### Aufgabe
Schreibe die Fortsetzung des folgenden Kommentars über das Schweigen der Kirchen zur deutschen Vereinigung, beginnend nach seinem letzten Satz.

### Textauszug
______________________________

© JUNGE FREIHEIT Verlag GmbH & Co.  www.jungefreiheit.de    48/99 26. November 1999


Vom gerechten Teilen
von Klaus Motschmann

Anläßlich des 10. Jahrestages der Maueröffnung in Berlin hat der frühere Bundeskanzler Helmut Kohl ungewöhnlich scharfe Kritik am Verhalten der Kirchen geübt, indem er an ihr "erbärmliches Schweigen" zu diesem Ereignis und vor allem zum Prozeß der Vereinigung Deutschlands erinnerte. Er hat damit das häufig zitierte Wort eines bekannten evangelischen Theologen bestätigt, daß die evangelische Kirche in ihrem Verhalten zu den großen geistigen und politischen Herausforderungen dieses Jahrhunderts "jeweils zur Unzeit geredet und zu Unzeit geschwiegen" habe.

So berechtigt die Kritik Kohls auch ist, so sollte er allerdings auch bedenken, daß dieses Schweigen in der damaligen Zeit schwerer Entscheidungen vielleicht das beste war. Wer nichts sagt, sagt bekanntlich auch nichts Falsches. In diesem Sinne haben nicht wenige Protestanten dieses Schweigen als eine Art "Bußschweigen" verstanden. Sie haben daran die Hoffnung geknüpft, daß sich die Kirche wieder auf ihren eigentlichen Auftrag der Verkündigung des Wortes Gottes besinnen möge, wovon im Blick auf die ungezählten "Worte" zu allen möglichen und unmöglichen politisch-gesellschaftlichen Problemen seit den sechziger Jahren kaum noch die Rede sein konnte. Diese Hoffnung hat sich nicht erfüllt!

______________________________

### Datenteil

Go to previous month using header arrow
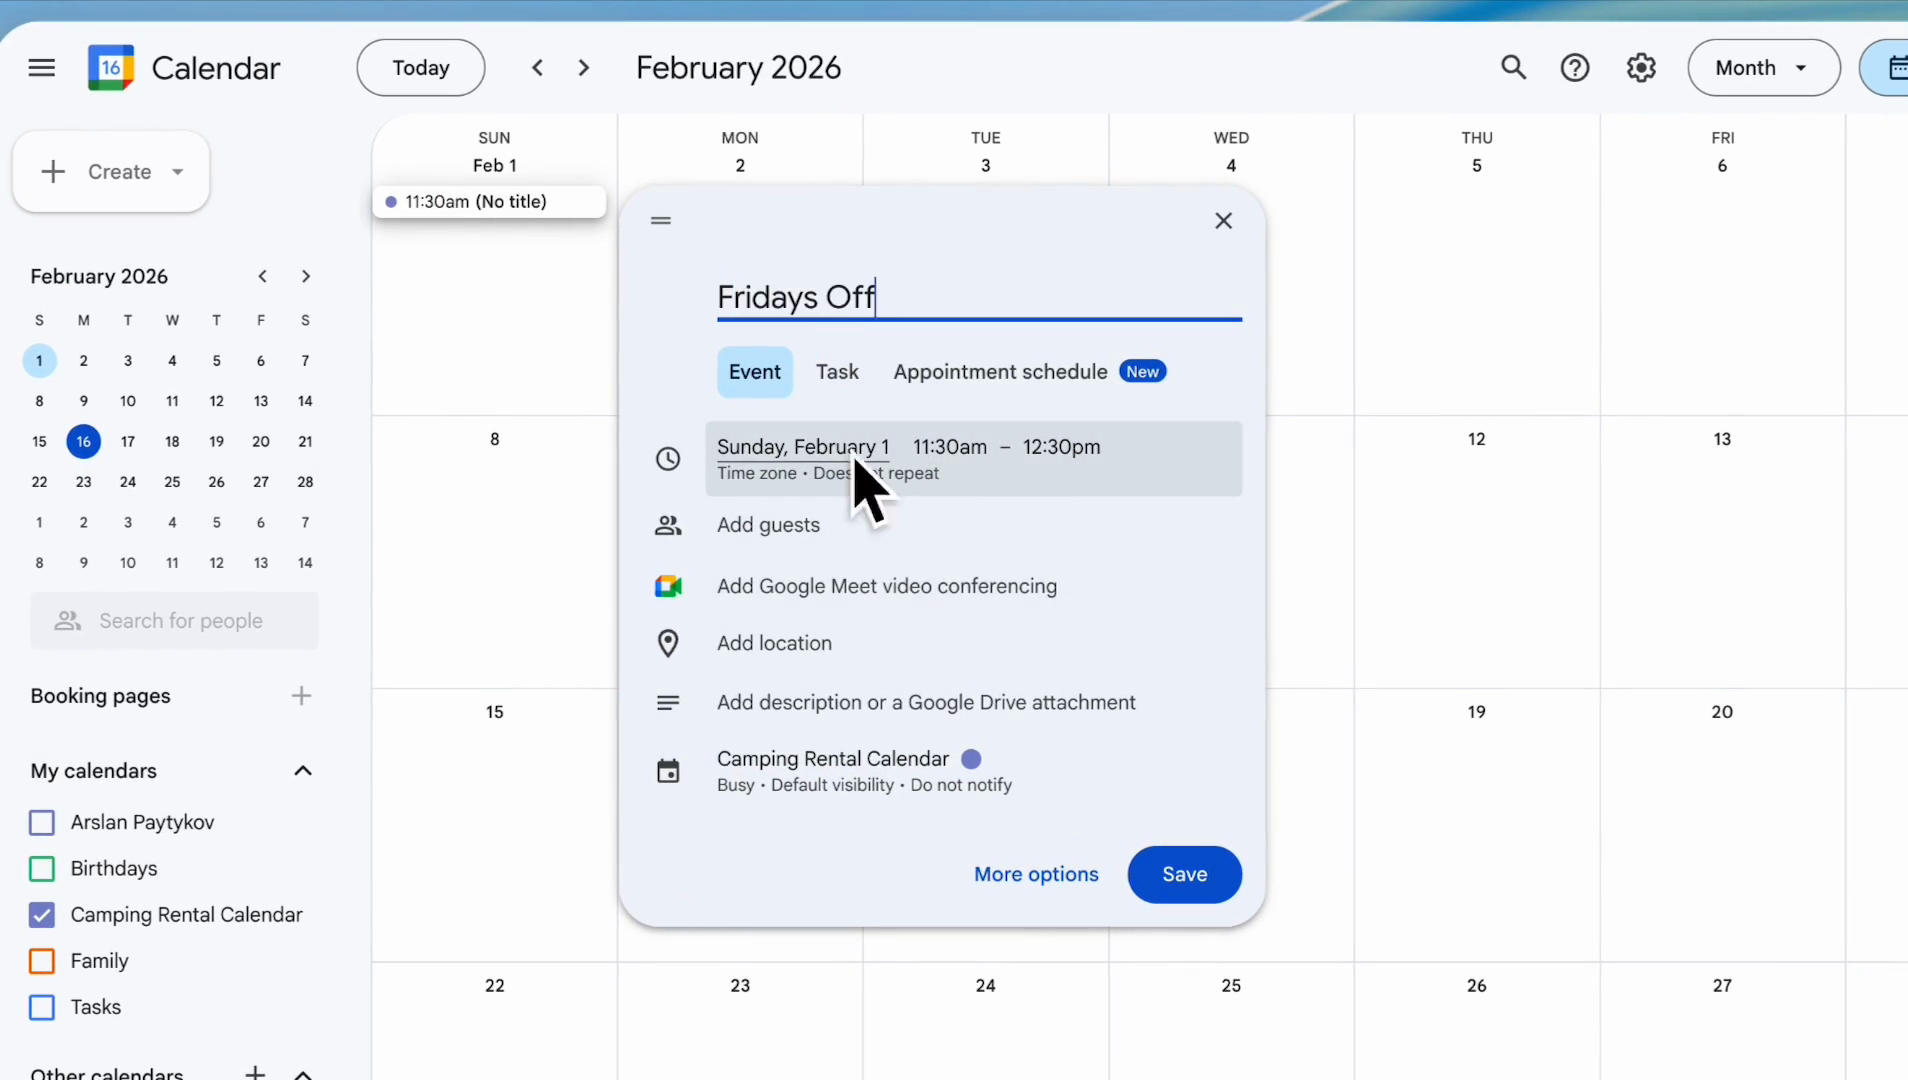Image resolution: width=1908 pixels, height=1080 pixels. coord(538,68)
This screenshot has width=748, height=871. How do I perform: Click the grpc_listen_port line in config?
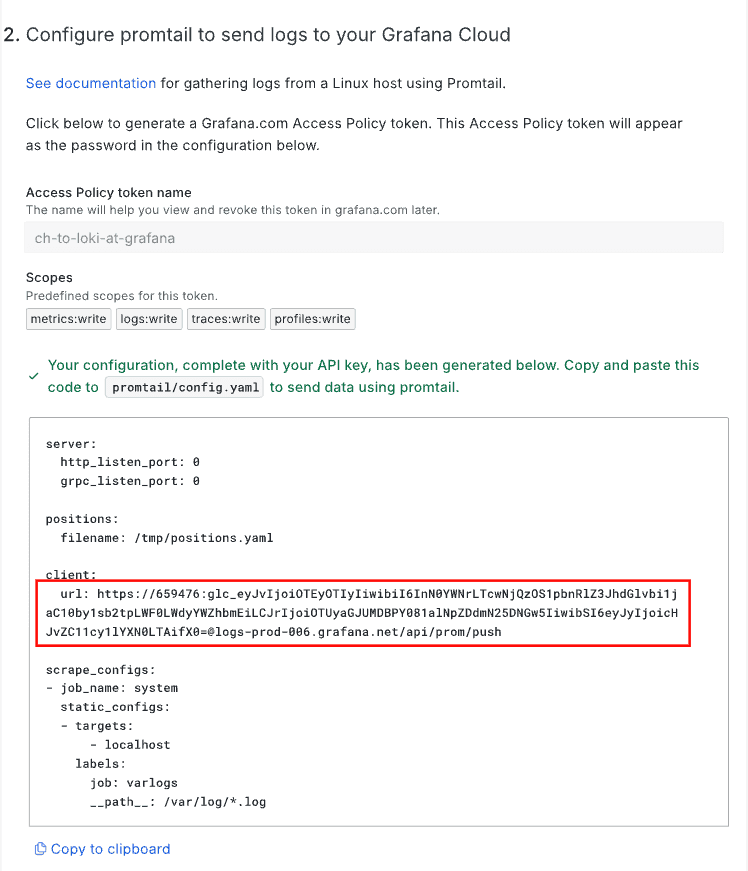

______________________________

### Antwort
Die evangelische Kirche hat nach einer relativ kurzen Phase des Schweigens und der Irritation die Sprache wiedergefunden in der offenkundigen, teilweise auch offen erklärten Absicht, den "Traum" vom Sozialismus nach dem Zusammenbruch der sozialistischen Systeme in Mittel- und Osteuropa zu bewahren und "wohlfeiler Sozialismusschelte" zu widersprechen. Immerhin bewahre der Sozialismus ein "unaufgebbares Humanum", das sich unter anderem in dem "Uranliegen der sozialistischen Bewegung nach Gerechtigkeit" nachweisen lasse. Damit war das neue Stichwort für die Fortsetzung der bisherigen Praxis der Produktion von allen möglichen Worten in der evangelischen Kirche ausgegeben.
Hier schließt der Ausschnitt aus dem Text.